Where you stand depends on where you sit. And if you sit in hillbilly country, the risk is your unhealthy habits, your unfounded beliefs, and your unhelpful worldview may never be challenged. You may be trapped by circumstances of local culture in an intergenerational cycle of ugly poverty. And chances are it will shorten your life as well.

What if everyone in Detroit got cancer and no one in San Francisco did?

The gap between the wealthiest and the rest is growing and contributes to the resentment found in hillbilly country and in many more parts of America. We most often measure that gap in monetary terms, but you could also measure it in terms of health, more specifically, life expectancy.

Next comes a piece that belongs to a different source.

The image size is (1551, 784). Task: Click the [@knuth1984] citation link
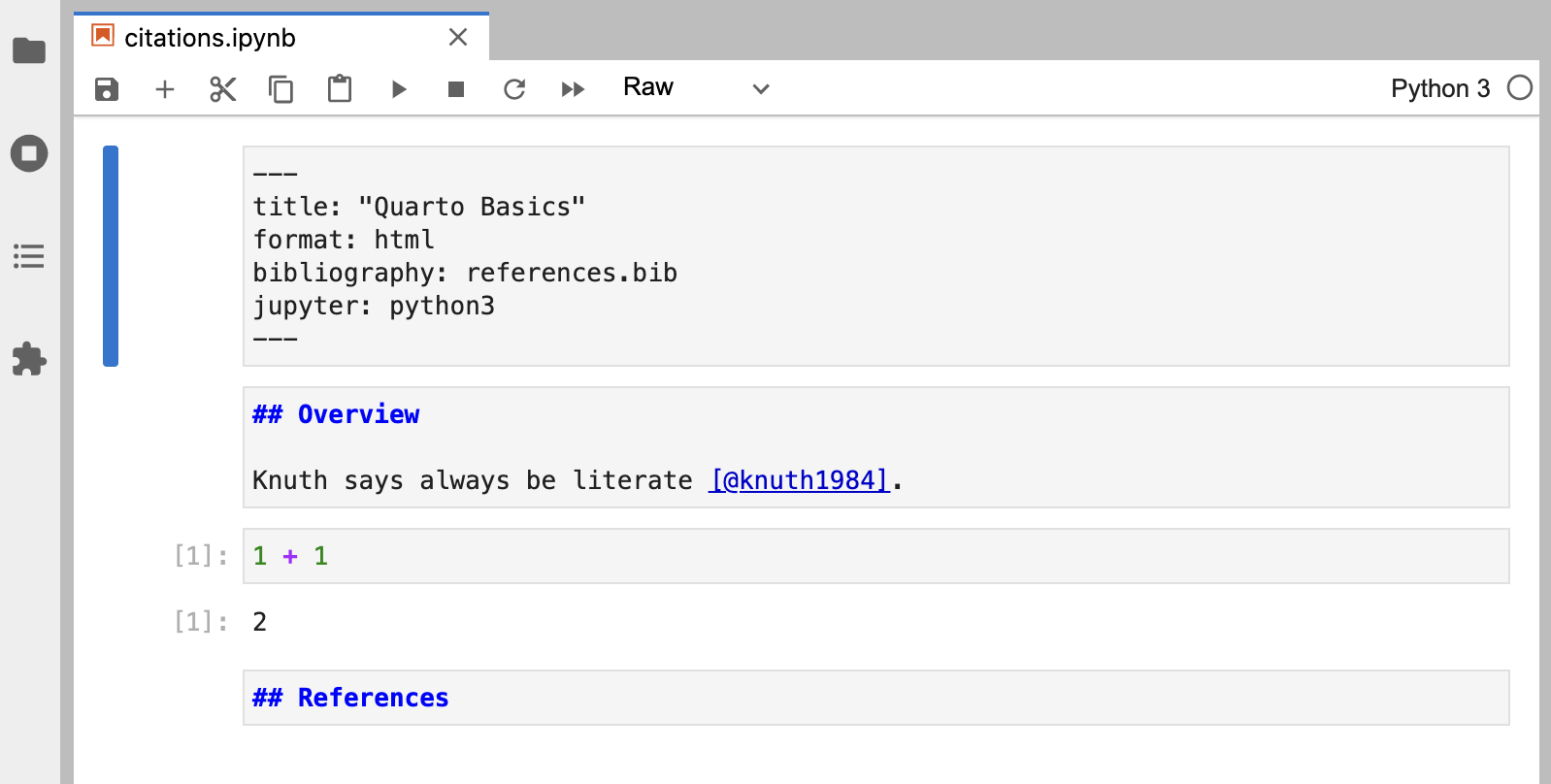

According to a new study published in the Journal of the American Medical association, there is a huge gap in life expectancy between the rich and poor in the United States:

For men, the gap between the top and bottom 1 percent nationwide is nearly 15 years. For women, it’s 10 years. And these disparities have widened since 2000. People in the top 5 percent have gained about three years of life expectancy. People at the bottom have gained almost nothing.

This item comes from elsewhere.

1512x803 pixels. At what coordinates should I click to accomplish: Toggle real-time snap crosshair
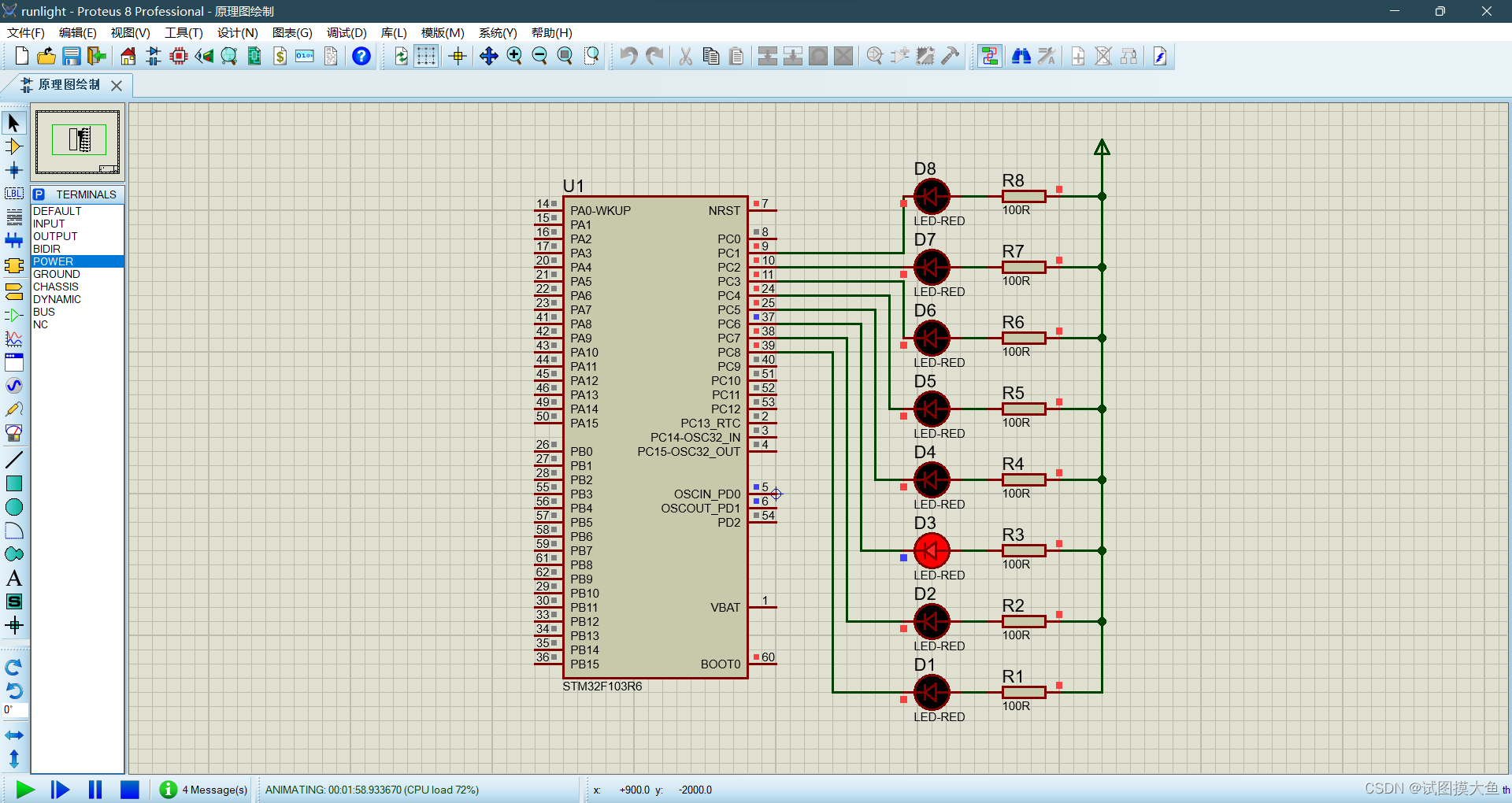pos(457,56)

And where you live matters. “A poor person living in the San Francisco area can expect to live about three years longer than someone making the same income in Detroit. That difference is equivalent to how much national life expectancies would rise if we eliminated cancer.”

As Raj Chetty, the lead author of the article put it, “Think about their new data as if the poor in Detroit get cancer and the poor in San Francisco don’t. Then…you can see that this is a big deal.”

The study found shorter life expectancies among the poor “closely correlated with places that had lower exercise rates and higher rates of smoking and obesity.”

So the cities you think of as having active and healthy cultures, places like San Francisco, Denver and New York City, result in longer higher life expectancies for the poor. The poor in less overtly healthy cultures like the industrial midwest, can expect to die sooner.

It’s another example of how the around us culture affects us more than realize. We think we autonomously make decisions for ourselves and are in control of our lives, but in thousands of different ways we conform to the norms and culture around us. In New York, where I live, it’s evident on the sidewalk. You can tell who is a New Yorker and who is a tourist by their rate of footsteps per minute. New Yorkers walk faster. Almost all of them do. And if you moved to New York, eventually you would start walking faster too. And when did you would burn marginally more calories and likely live a marginally longer life.

How fast and how much you walk depends on where you live. And it turns out how long you live depends on where you live.

Where you stand depends on where you sit.